Assume a global variable bool foo = false; and then following implementations:
/* Loop body... */
{
if(foo) Thread.Sleep(1000);
}
/* ... */
public int Count
{
get
{
foo = !foo;
return 10;
}
}
/* ... */
Now, the first loop will perform approximately twice as fast as the second ;D
However, assuming non-moronic implementation, the second one is indeed more likely to be faster.
No. There is no performance difference between these two loops. With JIT and Code Optimization, it does not make any difference.
There is no difference but why you think that thereis difference , can you please post your findings?
if you see the implementation of insert item in Dictionary using reflector
private void Insert(TKey key, TValue value, bool add)
{
int freeList;
if (key == null)
{
ThrowHelper.ThrowArgumentNullException(ExceptionArgument.key);
}
if (this.buckets == null)
{
this.Initialize(0);
}
int num = this.comparer.GetHashCode(key) & 0x7fffffff;
int index = num % this.buckets.Length;
for (int i = this.buckets[index]; i >= 0; i = this.entries[i].next)
{
if ((this.entries[i].hashCode == num) && this.comparer.Equals(this.entries[i].key, key))
{
if (add)
{
ThrowHelper.ThrowArgumentException(ExceptionResource.Argument_AddingDuplicate);
}
this.entries[i].value = value;
this.version++;
return;
}
}
if (this.freeCount > 0)
{
freeList = this.freeList;
this.freeList = this.entries[freeList].next;
this.freeCount--;
}
else
{
if (this.count == this.entries.Length)
{
this.Resize();
index = num % this.buckets.Length;
}
freeList = this.count;
this.count++;
}
this.entries[freeList].hashCode = num;
this.entries[freeList].next = this.buckets[index];
this.entries[freeList].key = key;
this.entries[freeList].value = value;
this.buckets[index] = freeList;
this.version++;
}
Count is a internal member to this class which is incremented each item you insert an item into dictionary
so i beleive that there is no differenct at all.

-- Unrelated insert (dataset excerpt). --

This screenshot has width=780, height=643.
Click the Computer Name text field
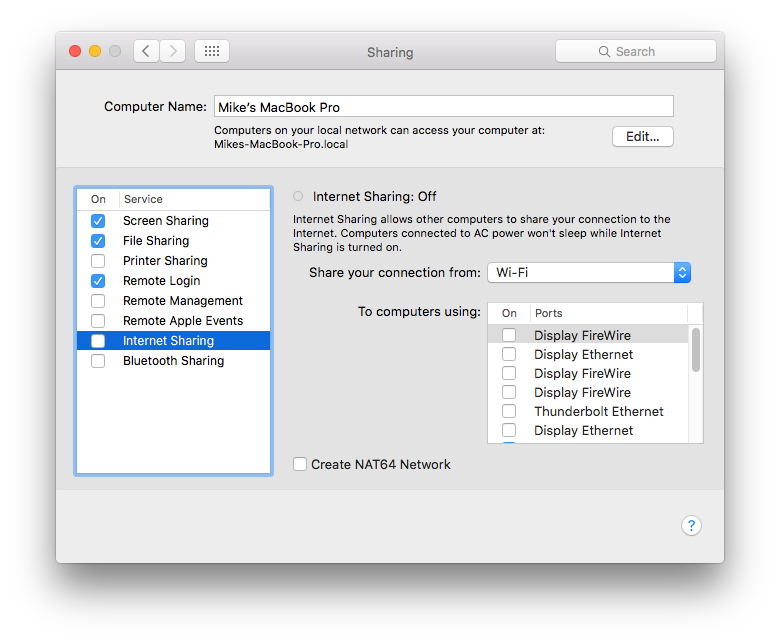442,106
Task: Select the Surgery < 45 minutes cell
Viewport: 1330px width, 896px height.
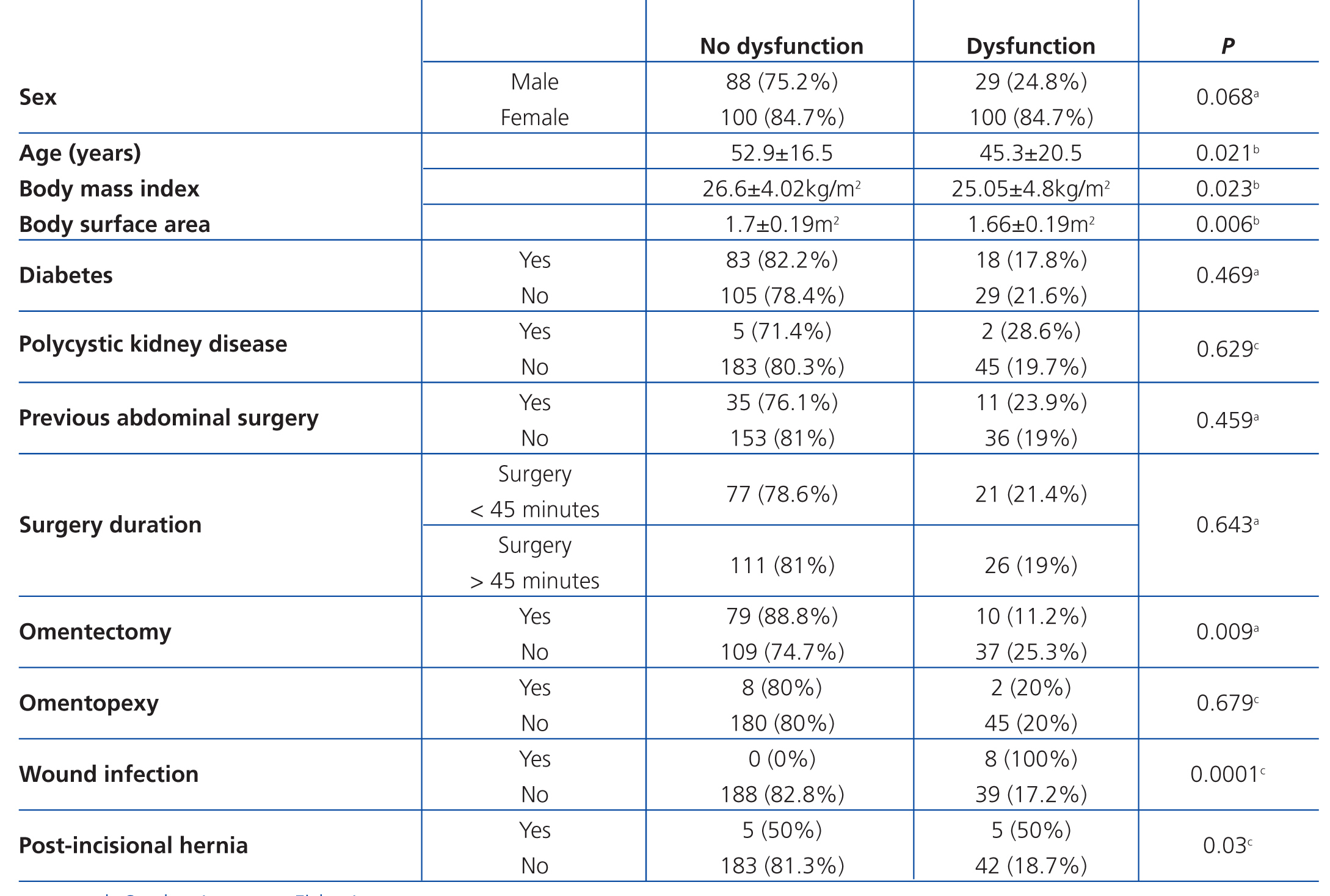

The second version can be faster, sometimes. The point is that the condition is reevaluated after every iteration, so if e.g. the getter of "Count" actually counts the elements in an IEnumerable, or interogates a database /etc, this will slow things down.
So I'd say that if you dont affect the value of "Count" in the "for", the second version is safer.